Where Do These Shows Come From?

Special to the PRESS

When you see the Port Isabel Silver Tarpon Marching Band out there on the football field on Friday nights in the fall, do you ever wonder where the shows that are performed come from?  Do the head director and his assistants just put their heads together before the season begins and try to come up with something?  Does the school pay someone outside the program to write a show just for the Silver Tarpon band?  Or does the director just reach into a file of pre-written shows, pull one out, and say, “This looks like a pretty good one. Let’s try it.”?

Actually, it’s a kind of combination of all of the above.  Your high school instrumental music reporter is a former marching/concert band and bagpipe band snare drummer from Iowa who has enjoyed, from inside and out, marching bands all his life.  I recently sat down with the Port Isabel head director of bands, Scott Hartsfield, and picked his brain to find out how it’s done.

It actually goes back to the previous school year.  Hartsfield works with a team of six assistant directors, and a color guard director, who take opportunities to see what marching bands around the state, and even the country, are doing.  They collect ideas and report back to Hartsfield.
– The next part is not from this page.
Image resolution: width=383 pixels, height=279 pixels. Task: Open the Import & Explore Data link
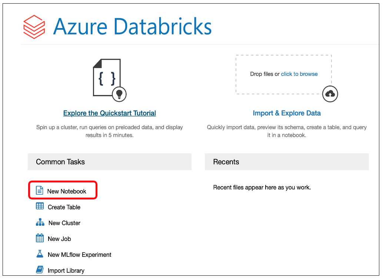[x=287, y=113]
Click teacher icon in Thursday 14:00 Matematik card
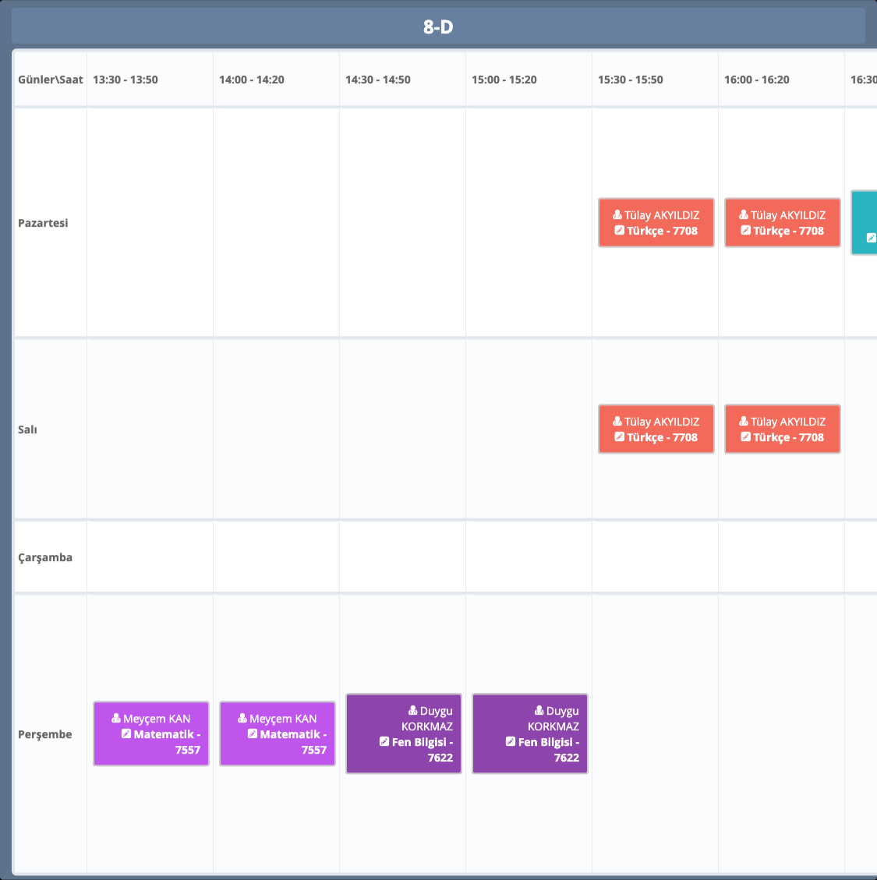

“We hear different selections of music throughout the year,” Hartsfield said this week.  “We all come with an idea or concept – this might be good for a marching show.  This year I met with my first assistant, Felix Hernandez, and Julian Howard, our color guard person for the program.  They have heard some things that drum corps have done, that worked well for a show.”

All these ideas are batted around among the directors and a consensus is reached on a show that everybody thinks will look good at halftime of a football game this fall.  A request is sent out to a composer to come up with a musical arrangement that will fit the show.  It goes back and forth between the composer and the directors until a finished product is at hand.

It’s done in three stages, or parts, and the first two parts of this year’s show are complete.  “Now it goes off to the percussion arranger,” Hartsfield said.  “(He) is putting all the frontal ensemble stuff (together); xylophone, cymbals, all the battery percussion work.  I start drum camp in about two or three weeks, so I’ll have the first two parts with the percussion stuff.  By the time the rest of the band comes the third one will be completed.”

Summer practice for the percussion section of the band will start June 29th.  The rest of the band will report July 15th.  A  Monday-Friday daytime schedule will continue well into August.

This year Hartsfield is delegating and dividing responsibility among his assistants slightly different than in the past.  “I’m focusing primarily on the battery percussion, the frontal ensemble, and teaching the wind music.  So instead of me teaching the footwork and the drill, now I’ve turned it over to them.  They’re going to … come up with the color guard scheme and the visual concept of the show, while I’m putting the music on the field.”

“It’s my responsibility for the overall package, but somebody else is going to be teaching that (aspect) of the marching show.  And if there are problems with the footwork, I’ll address it. But when I’m on the box this year I’m going to be closing my eyes and listening more.”

So it’s a little more complicated than when I was in the marching band at good old Hampton High in Iowa, a few years ago, and Maurice Feese was our head, and only director.

I asked Hartsfield for a preview of this year’s show.  It’s entitled, “Outside the Box”. “We’re just going to take ideas, musically and visually, that maybe aren’t always the norm,” Hartsfield said.  “So we’re taking it outside the box.”

The state marching band contest is held every other year and this is the off-year, but the Silver Tarpon band will still be participating in contests during the fall.  “We’ll still be doing outside contests and we still push ourselves, just like it’s a state year, so the following year we’re stronger.  We don’t take it easy.”

The band will be involved with marching contests every Saturday in October and the first two Saturdays of November.  The first football game of the 2015 season will be on Friday, August 28, when Rio Grande City Grulla will visit Tarpon Stadium.